Mitologi Lembu Sura berkisah tentang seorang pemuda bernama sama berkepala lembu yang dikhianati seorang putri Kerajaan Majapahit, Dyah Ayu Pusparani. Pusparani merupakan putri Raja Brawijaya yang memerintah Majapahit pada abad ke-15.
Lembu Sura memenangi sayembara merentang busur Kyai Garudyeksa dan mengangkat gong Kyai Sekardelima yang diadakan untuk mencari suami buat Pusparani. Tapi, bukannya mereka menepati janji, Lembu Sura malah dikubur hidup-hidup di puncak Gunung Kelud saat membuatkan sumur dalam waktu semalam seperti yang diminta sang putri.
Dari dalam ’’kuburannya’’, Lembu Sura mengeluarkan kutukan yang intinya setiap dua windu sekali dia akan merusak seluruh wilayah Prabu Brawijaya. Karena itu, sampai kini, setiap Sura (salah satu bulan dalam kalender Jawa), warga sekitar Kelud mengadakan larung sesaji sebagai simbol Condro Sengkolo alias penolak bala.

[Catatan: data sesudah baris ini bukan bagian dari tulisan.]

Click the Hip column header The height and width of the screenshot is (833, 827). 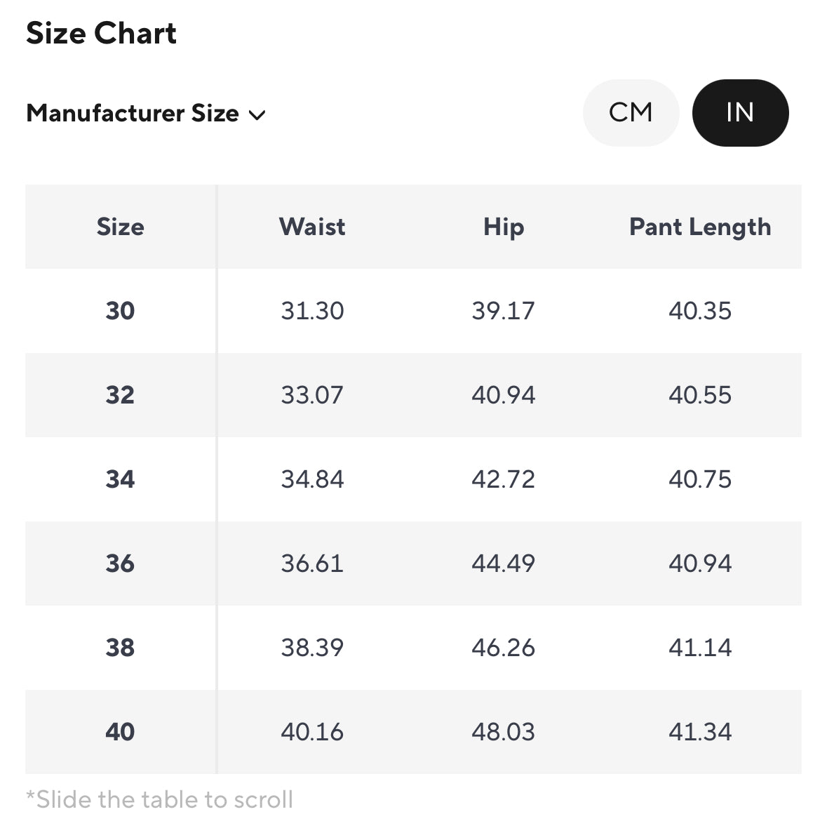tap(503, 227)
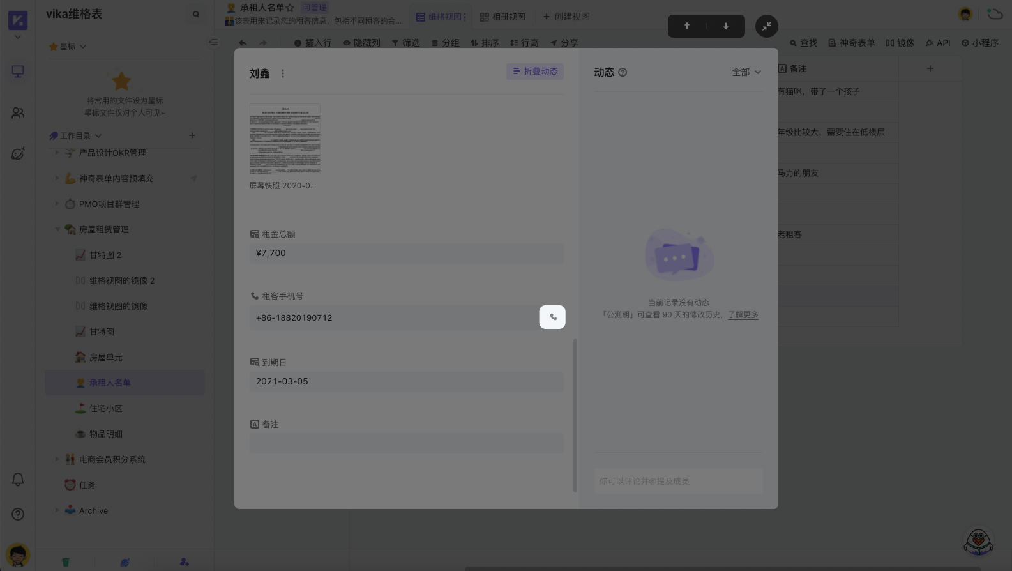Open the notifications bell in sidebar
The width and height of the screenshot is (1012, 571).
click(x=18, y=480)
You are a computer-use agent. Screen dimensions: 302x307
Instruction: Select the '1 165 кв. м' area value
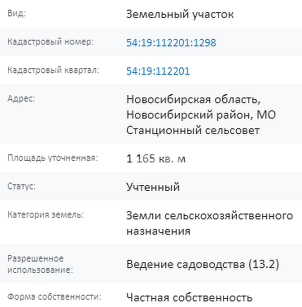click(x=156, y=158)
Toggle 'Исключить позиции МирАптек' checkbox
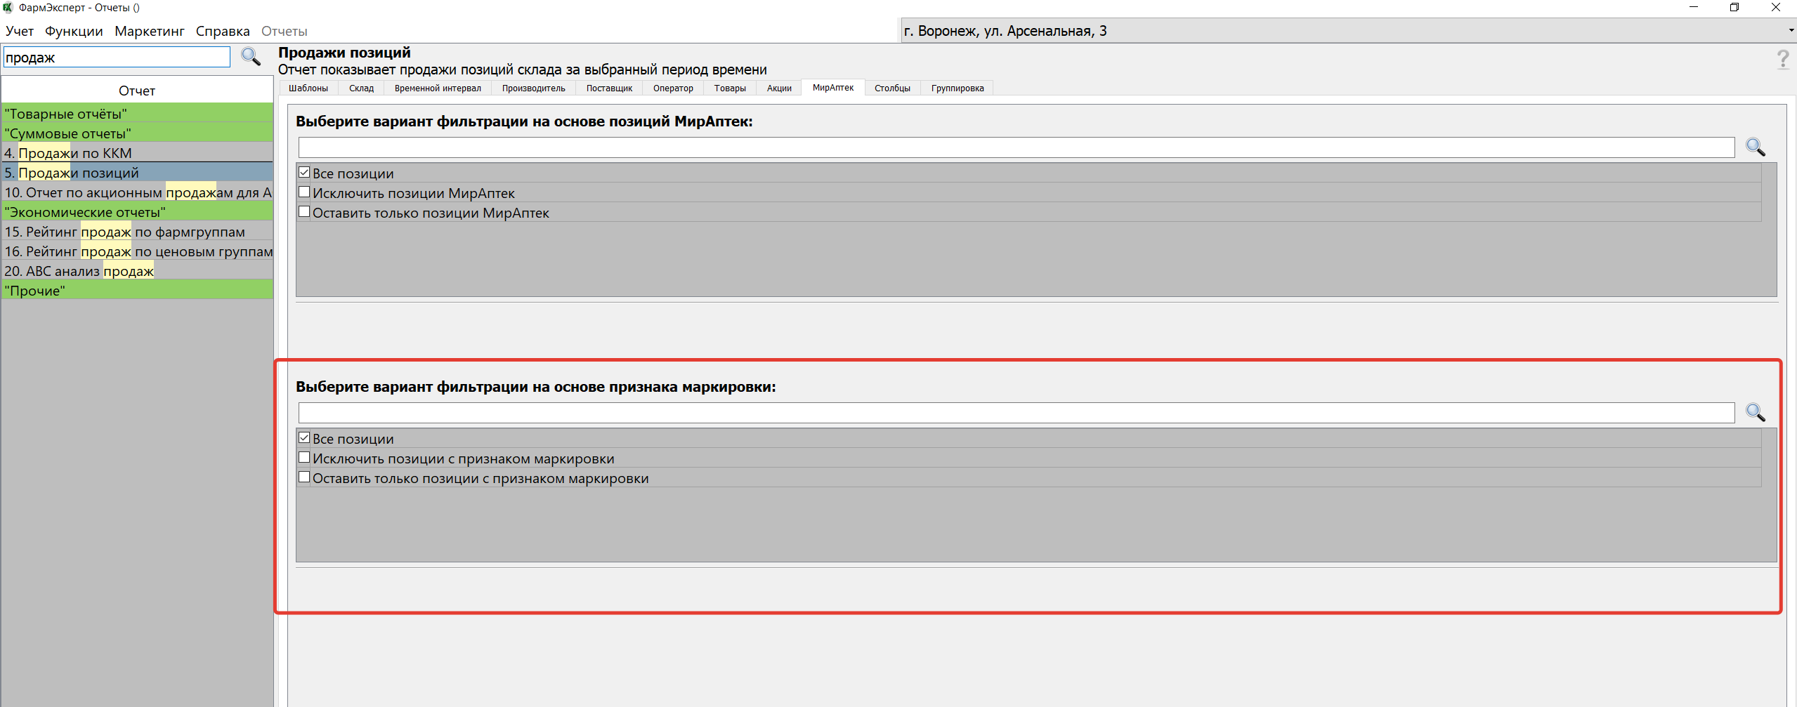1797x707 pixels. tap(304, 192)
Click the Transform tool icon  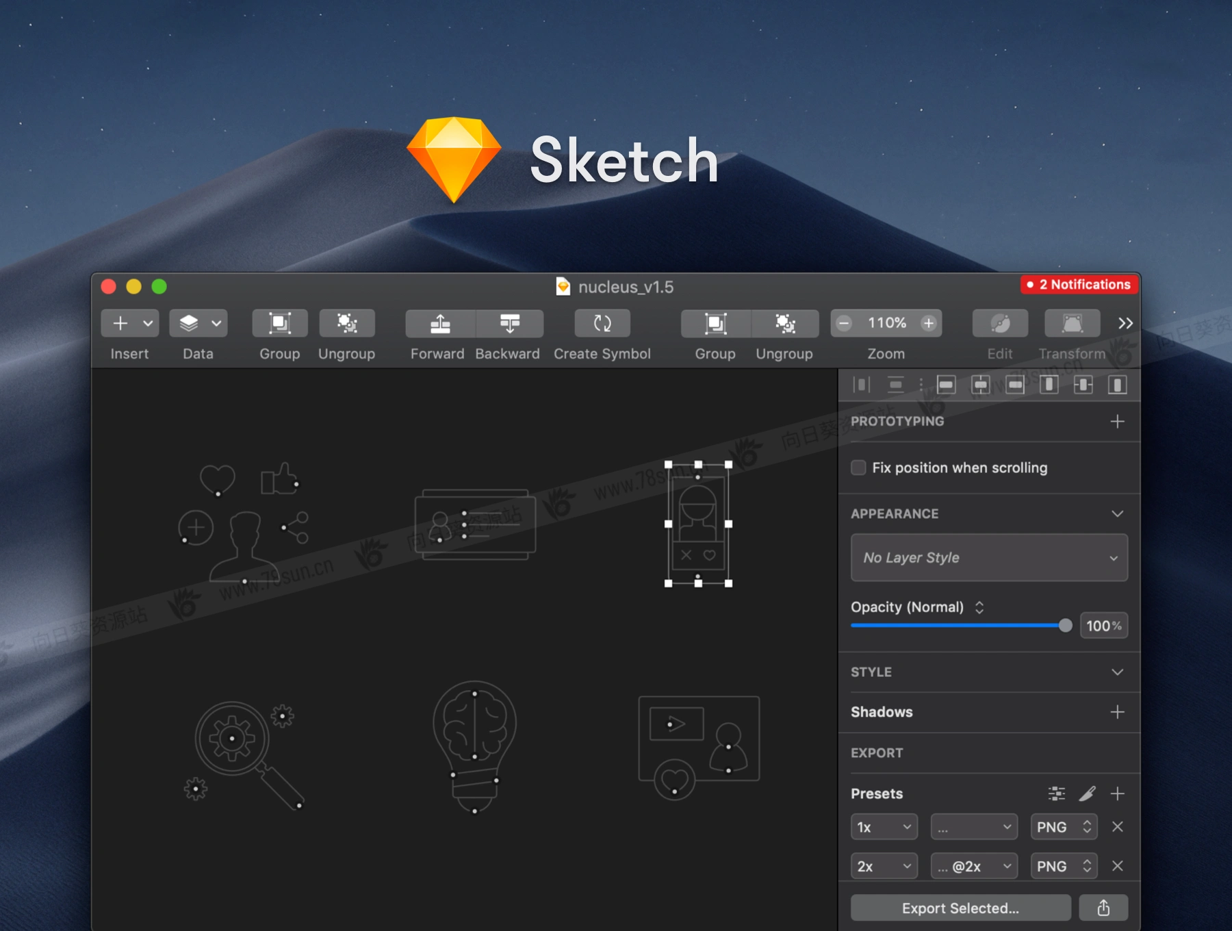(x=1072, y=324)
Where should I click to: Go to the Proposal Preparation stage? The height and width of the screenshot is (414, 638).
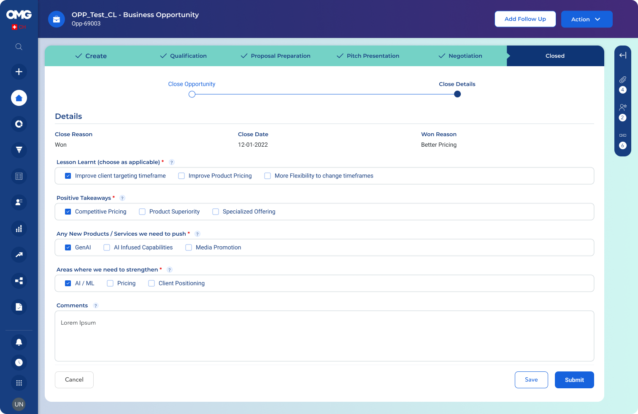tap(276, 56)
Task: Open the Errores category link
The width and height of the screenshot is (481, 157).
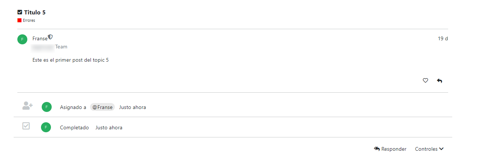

Menurut Wregas, pesan besar dari Lembusura adalah cara orang Jawa menyikapi bencana. Bahwa musibah tak harus selalu ditangisi. ’’Waktu gempa Jogjakarta 2006, tetangga saya menjadikan rumahnya yang roboh sebagai guyonan (bercandaan, Red),’’ kata pria kelahiran Jogjakarta, 20 Oktober 1992, itu.
Sinema Jawa. Demikian Wregas menyebut benang merah karya-karyanya yang akan terus berusaha dipertahankannya. Itu merupakan bagian dari upaya dia memperkenalkan film dengan ’’identitas’’ Indonesia.